Armenia’s Court of Appeals overturned Wednesday a lower court’s refusal to sanction the arrest of Gagik Tsarukian, the indicted leader of the main opposition Prosperous Armenia Party (BHK).
One of Tsarukian’s lawyers, Samvel Dilbandian, told RFE/RL’s Armenian service that it ordered a Yerevan district court to hold new hearings on the arrest warrant sought by prosecutors.
Dilbandian insisted that the Court of Appeals stopped short of allowing investigators to arrest Tsarukian.
Tsarukian, who is one of the country’s richest men, was charged with vote buying immediately after the Armenian parliament dominated by Prime Minister Nikol Pashinian’s allies lifted his immunity from prosecution and arrest on June 15. The National Security Service (NSS) said that he “created and led an organized group” that bought more than 17,000 votes for the BHK during parliamentary elections held in 2017.
Tsarukian strongly denies the accusations. He and his party maintain that Pashinian ordered the criminal proceedings in response to the BHK leader’s June 5 calls for the government’s resignation. Pashinian and law-enforcement authorities deny that the case is politically motivated.

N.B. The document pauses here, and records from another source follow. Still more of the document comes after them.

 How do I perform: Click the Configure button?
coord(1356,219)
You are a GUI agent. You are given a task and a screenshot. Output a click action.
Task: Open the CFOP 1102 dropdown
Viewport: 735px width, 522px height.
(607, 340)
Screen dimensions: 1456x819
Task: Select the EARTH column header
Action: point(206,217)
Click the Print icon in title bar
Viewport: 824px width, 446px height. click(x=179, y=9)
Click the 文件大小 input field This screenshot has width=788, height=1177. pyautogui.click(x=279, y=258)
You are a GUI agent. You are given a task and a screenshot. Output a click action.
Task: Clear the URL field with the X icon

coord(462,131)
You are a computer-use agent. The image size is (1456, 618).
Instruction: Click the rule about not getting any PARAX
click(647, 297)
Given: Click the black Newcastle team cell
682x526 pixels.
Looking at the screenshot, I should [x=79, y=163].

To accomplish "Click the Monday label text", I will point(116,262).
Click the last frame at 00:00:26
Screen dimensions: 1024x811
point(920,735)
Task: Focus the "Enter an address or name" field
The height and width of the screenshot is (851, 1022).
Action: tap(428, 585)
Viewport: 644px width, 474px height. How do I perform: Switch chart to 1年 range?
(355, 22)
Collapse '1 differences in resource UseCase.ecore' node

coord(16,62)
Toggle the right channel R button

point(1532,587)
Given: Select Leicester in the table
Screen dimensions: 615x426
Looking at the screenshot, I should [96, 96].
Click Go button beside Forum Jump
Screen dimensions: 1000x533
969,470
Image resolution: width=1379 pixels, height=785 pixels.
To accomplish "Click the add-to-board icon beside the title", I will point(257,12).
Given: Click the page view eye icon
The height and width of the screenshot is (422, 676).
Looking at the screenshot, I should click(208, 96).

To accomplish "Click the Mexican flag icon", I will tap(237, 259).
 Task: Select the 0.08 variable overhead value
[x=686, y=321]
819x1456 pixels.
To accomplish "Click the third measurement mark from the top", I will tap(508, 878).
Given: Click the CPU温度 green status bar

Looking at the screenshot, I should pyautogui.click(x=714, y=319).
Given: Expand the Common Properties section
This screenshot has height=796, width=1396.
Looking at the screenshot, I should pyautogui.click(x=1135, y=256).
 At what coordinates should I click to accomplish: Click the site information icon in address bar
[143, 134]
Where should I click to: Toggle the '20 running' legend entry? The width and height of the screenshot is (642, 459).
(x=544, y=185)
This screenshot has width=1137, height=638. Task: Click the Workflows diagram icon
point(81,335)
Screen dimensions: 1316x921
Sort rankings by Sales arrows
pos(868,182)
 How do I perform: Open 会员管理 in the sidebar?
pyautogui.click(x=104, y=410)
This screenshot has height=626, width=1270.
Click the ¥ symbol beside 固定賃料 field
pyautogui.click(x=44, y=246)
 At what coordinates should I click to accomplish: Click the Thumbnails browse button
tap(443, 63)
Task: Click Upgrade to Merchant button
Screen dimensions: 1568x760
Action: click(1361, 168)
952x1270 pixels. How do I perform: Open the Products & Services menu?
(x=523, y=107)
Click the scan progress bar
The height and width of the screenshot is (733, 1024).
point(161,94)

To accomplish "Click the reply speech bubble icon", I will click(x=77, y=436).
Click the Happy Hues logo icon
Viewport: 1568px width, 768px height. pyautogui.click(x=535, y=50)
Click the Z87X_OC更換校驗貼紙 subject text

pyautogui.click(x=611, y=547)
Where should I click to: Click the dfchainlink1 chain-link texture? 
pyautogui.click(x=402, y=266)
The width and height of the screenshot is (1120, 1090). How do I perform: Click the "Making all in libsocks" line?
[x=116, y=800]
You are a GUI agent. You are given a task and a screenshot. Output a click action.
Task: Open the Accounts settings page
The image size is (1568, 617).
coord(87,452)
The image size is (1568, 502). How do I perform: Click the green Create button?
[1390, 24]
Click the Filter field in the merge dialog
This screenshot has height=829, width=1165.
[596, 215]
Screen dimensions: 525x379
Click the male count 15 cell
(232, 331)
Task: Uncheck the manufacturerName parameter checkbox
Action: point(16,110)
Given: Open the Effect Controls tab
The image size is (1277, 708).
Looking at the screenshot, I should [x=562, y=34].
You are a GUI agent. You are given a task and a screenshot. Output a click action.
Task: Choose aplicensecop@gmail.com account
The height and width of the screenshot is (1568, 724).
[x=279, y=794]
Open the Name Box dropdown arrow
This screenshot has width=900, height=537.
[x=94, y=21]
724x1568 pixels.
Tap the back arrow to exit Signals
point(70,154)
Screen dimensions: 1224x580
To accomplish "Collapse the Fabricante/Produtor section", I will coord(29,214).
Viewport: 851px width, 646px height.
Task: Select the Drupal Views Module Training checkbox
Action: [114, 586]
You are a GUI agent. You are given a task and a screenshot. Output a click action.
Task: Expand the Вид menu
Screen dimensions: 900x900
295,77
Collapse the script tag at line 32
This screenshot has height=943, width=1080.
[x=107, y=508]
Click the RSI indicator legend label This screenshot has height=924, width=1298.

The district court refused to allow Tsarukian’s pre-trial arrest on June 21. Both the prosecutors and Tsarukian’s lawyers appealed against that decision. The lawyers objected to the court’s conclusion that investigators have grounds to suspect that Tsarukian handed out vote bribes.
The prosecutors kept pressing for an arrest warrant even after it emerged on June 30 that Tsarukian has been infected with the coronavirus.